The largest series on the use of MR imaging in evaluating equivocal imaging findings was published in 2009. Moy and colleagues retrospectively reviewed 115 MR imaging examinations that were performed after inconclusive mammographic findings: asymmetries without associated microcalcifications (n = 98, 85.2%), architectural distortion (n = 12, 10.4%), and change at prior benign biopsy site (n = 5, 4.3%). MR imaging was performed using T1-weighted fat-suppressed 3-dimensional fast spoiled recalled echo sequence. No suspicious MR imaging correlate was present in 100 (87%) of 115 cases. These negative cases were stable at imaging (either mammography or MR imaging) follow-up, with mean follow-up interval of 34 months. In 15 (13%) of the 115 cases, enhancing masses were identified that corresponded to the mammographic finding. At biopsy, 6 of the 15 masses were malignant. Of these 6 cancers, 4 were seen in one mammographic view only. Although none were identified at initial ultrasound, 2 of the 6 cancers were identified at second-look ultrasound. When compared with mammography, MR imaging had a higher specificity (91.7% vs 80.7%, P = .029), positive predictive value (40% vs 8.7%, P = .032), and accuracy (92.2% vs 78.3%, P = .0052). Because MR imaging identified all 6 cancers, its sensitivity in this series was 100%.

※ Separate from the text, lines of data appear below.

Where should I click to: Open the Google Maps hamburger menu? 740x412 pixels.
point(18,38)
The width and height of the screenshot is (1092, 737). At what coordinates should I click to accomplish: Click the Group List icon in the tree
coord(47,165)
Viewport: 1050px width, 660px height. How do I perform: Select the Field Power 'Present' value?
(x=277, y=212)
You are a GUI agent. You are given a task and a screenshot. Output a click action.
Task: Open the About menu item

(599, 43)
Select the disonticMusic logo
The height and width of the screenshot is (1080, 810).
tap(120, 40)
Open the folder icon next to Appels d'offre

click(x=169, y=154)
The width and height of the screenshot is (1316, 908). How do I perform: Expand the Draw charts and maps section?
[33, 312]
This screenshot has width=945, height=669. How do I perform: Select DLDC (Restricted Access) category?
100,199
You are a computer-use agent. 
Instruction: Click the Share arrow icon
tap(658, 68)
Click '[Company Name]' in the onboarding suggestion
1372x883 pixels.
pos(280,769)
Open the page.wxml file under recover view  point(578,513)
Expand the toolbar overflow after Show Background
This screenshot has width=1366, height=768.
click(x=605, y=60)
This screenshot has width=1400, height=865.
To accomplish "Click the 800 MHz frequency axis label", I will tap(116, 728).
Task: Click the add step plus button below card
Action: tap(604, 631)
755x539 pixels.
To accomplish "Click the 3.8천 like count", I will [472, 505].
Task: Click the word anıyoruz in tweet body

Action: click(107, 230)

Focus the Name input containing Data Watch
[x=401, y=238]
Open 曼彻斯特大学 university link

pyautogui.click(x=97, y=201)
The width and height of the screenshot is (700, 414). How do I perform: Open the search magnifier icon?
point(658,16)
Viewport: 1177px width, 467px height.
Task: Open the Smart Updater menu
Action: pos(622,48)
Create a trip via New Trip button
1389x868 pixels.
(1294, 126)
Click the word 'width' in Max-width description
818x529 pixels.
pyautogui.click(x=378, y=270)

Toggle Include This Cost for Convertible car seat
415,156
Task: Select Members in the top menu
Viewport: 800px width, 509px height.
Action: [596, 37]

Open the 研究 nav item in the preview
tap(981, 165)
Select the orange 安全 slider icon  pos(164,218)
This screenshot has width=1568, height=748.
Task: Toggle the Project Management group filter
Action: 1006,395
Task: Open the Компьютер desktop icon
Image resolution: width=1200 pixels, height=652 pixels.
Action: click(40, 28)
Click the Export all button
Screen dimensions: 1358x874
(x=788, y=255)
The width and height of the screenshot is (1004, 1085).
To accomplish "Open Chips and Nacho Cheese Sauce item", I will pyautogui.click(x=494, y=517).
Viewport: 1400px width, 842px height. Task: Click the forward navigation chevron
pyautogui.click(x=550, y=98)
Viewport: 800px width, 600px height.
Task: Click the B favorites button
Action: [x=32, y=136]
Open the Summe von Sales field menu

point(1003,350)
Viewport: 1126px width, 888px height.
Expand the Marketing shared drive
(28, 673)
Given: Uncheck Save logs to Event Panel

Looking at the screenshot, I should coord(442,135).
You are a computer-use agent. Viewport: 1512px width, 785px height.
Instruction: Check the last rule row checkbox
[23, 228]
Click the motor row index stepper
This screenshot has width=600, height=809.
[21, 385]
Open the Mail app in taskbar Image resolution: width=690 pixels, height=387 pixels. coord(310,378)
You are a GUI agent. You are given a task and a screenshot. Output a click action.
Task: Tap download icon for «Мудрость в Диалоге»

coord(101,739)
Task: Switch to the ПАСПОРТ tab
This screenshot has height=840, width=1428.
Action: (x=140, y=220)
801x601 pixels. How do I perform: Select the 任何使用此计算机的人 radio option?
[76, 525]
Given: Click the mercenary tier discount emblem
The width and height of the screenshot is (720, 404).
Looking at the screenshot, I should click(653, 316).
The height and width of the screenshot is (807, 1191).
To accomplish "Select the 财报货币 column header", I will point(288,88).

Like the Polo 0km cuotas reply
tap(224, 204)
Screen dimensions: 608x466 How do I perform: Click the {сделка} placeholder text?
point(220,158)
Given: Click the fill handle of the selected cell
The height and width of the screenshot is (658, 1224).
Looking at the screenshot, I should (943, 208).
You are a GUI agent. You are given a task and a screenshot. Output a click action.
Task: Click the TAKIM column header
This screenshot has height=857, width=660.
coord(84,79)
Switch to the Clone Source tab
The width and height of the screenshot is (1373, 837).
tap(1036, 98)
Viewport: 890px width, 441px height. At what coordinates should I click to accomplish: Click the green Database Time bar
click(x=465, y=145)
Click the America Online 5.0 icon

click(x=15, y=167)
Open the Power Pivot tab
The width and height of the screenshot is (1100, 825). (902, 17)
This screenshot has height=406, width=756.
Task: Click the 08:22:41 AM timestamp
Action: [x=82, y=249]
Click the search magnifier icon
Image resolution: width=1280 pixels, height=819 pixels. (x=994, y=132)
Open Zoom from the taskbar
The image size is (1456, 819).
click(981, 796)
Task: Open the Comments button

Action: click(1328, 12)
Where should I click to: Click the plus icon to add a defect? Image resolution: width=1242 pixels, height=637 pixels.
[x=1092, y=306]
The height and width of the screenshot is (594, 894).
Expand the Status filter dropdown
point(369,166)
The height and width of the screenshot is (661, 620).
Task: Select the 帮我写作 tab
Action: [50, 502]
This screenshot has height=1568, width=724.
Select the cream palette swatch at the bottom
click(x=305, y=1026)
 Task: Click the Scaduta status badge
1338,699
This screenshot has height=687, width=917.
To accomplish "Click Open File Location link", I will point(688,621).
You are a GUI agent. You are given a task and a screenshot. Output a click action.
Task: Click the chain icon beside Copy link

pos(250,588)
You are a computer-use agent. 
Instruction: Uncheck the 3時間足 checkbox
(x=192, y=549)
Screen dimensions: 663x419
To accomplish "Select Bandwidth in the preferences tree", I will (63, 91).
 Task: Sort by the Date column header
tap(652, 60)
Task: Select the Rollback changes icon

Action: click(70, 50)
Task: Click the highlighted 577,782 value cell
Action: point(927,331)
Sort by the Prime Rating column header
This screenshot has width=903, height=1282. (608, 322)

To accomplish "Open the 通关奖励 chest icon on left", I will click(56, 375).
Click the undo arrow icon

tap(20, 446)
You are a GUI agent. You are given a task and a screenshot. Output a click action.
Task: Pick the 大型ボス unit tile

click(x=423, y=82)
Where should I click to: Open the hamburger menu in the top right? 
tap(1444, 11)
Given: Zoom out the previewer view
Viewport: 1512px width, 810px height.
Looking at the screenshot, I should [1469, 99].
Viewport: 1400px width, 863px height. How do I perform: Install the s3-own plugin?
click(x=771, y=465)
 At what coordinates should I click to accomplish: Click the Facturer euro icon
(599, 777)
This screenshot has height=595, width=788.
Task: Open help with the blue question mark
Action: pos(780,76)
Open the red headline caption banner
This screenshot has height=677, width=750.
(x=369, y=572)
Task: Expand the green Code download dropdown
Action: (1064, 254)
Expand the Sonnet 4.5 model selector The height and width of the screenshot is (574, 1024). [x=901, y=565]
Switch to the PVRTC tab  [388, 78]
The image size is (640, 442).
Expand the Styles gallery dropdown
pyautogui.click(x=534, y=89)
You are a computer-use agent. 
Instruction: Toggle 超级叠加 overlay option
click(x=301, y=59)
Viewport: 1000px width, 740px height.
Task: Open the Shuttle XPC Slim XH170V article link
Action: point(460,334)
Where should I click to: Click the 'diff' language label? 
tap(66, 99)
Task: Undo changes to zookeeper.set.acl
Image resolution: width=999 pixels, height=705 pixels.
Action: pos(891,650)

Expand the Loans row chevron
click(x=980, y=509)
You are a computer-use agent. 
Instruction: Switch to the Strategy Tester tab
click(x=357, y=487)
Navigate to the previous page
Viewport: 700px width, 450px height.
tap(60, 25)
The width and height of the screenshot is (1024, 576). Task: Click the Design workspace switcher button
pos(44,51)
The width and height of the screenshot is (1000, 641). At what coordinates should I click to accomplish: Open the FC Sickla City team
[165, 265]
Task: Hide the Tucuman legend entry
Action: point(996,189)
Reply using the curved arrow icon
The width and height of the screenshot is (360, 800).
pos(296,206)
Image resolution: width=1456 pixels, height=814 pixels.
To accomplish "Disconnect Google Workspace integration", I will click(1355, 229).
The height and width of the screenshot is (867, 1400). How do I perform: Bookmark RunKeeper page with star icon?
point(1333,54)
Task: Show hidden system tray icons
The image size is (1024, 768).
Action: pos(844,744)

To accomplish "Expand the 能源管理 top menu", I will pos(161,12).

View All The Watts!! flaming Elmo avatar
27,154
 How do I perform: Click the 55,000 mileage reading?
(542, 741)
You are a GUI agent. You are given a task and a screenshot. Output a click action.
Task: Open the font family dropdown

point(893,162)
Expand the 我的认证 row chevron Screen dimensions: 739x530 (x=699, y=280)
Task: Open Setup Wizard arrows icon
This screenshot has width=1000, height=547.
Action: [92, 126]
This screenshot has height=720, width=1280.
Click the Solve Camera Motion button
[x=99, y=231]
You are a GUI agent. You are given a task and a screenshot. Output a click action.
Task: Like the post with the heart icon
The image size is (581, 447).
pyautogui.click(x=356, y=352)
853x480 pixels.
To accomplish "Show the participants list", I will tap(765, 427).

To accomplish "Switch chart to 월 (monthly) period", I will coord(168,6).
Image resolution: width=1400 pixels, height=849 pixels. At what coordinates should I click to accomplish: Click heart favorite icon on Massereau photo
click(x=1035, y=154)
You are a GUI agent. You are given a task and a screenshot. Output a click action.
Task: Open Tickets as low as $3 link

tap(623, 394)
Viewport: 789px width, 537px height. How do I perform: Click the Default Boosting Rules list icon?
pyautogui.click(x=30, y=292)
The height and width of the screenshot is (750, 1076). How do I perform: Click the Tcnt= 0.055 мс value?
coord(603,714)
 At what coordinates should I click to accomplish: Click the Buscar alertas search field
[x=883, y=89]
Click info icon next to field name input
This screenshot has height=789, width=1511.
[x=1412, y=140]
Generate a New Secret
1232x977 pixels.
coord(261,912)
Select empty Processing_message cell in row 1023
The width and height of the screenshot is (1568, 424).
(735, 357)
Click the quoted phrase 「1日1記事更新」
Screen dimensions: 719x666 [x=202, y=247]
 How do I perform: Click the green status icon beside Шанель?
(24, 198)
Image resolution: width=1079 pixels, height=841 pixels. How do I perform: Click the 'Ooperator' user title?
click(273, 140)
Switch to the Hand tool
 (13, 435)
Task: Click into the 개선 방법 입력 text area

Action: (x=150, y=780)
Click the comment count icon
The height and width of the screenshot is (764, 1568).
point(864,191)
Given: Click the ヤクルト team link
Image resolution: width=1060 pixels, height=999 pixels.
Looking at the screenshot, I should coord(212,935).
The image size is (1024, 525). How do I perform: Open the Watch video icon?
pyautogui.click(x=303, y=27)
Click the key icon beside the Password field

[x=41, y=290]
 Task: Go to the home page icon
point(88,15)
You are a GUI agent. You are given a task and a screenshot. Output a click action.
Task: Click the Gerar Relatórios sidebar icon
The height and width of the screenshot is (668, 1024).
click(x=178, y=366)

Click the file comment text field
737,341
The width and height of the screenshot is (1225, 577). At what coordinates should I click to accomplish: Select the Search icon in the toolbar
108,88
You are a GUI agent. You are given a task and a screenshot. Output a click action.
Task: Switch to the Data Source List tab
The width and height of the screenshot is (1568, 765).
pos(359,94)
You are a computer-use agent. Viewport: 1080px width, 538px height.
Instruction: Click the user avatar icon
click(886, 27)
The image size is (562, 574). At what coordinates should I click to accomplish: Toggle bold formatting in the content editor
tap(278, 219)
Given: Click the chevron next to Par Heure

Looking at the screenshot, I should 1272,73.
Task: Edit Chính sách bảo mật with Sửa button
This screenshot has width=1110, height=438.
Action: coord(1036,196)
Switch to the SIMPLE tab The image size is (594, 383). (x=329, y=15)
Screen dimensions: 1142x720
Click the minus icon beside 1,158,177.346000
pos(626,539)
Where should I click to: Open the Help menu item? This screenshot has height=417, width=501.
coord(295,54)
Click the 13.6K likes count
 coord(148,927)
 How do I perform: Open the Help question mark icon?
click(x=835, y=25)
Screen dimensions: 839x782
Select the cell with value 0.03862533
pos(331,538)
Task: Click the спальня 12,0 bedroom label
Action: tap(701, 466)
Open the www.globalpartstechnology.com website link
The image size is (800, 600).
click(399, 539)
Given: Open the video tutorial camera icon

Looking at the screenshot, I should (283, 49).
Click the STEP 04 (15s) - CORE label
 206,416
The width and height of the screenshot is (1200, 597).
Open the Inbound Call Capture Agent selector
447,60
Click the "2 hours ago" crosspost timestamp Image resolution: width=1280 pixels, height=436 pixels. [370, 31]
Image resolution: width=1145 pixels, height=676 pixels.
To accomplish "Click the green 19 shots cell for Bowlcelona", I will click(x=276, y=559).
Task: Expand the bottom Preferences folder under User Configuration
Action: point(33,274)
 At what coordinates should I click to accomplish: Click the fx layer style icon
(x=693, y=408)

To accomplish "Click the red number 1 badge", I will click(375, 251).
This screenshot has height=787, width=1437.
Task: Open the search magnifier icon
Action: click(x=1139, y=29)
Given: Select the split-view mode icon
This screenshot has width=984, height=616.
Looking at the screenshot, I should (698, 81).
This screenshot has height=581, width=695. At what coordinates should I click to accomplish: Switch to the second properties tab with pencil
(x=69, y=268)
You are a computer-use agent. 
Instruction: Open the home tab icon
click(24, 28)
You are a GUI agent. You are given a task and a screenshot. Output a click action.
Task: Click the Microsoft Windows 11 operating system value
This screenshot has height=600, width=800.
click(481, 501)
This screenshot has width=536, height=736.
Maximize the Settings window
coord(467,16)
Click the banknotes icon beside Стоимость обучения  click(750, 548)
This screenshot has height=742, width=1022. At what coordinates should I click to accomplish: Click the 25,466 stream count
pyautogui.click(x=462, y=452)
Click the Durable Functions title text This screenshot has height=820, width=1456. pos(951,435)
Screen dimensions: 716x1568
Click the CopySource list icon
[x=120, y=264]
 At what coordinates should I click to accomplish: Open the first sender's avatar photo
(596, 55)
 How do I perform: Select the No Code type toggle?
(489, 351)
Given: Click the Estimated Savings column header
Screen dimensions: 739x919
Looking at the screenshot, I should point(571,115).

In contrast to the study by Lee and colleagues, Moy and colleagues excluded cases of mammographic changes at the lumpectomy site because the utility of MR imaging for differentiating tumor recurrence versus surgical scar had already been proven by other published studies. Also excluded were suspicious lesions amenable to mammographic or sonographic localization for biopsy, suspicious calcifications, and questionable findings correlating with palpable lumps. In other words, the study by Moy and colleagues sought to address the utility of MR imaging in evaluating equivocal imaging questions in a cohort in which biopsy was not possible.
Surgical scars are often associated with spiculation and tissue distortion at mammography, making it difficult to distinguish from tumor, either recurrent after lumpectomy, or new in a site of prior benign surgical biopsy. Ultrasound is often challenging as well, as scars are often associated with significant posterior acoustic shadowing and variable echogenicity and may mimic cancers. Clinical examination is also of limited utility because scarring and tumor may not be discernible when the clinical presentation is induration and palpable thickening.
On the other hand, MR imaging is particularly useful for distinguishing scar tissue from recurrent tumor ( Fig. 6 ). This is one area, among the various equivocal imaging findings, where MR imaging has been proven to be of significant clinical use. If performed and interpreted properly, MR imaging is both sensitive and specific in distinguishing recurrent tumor from surgical scar. Optimal technique is required for this distinction, as kinetic evaluation plays a significant role. In a study of 20 women with suspected tumor recurrence after breast conservation surgery, Kerslake and colleagues found that benign scars enhance slowly and less strongly, whereas tumor recurrence demonstrated rapid, early, and avid enhancement.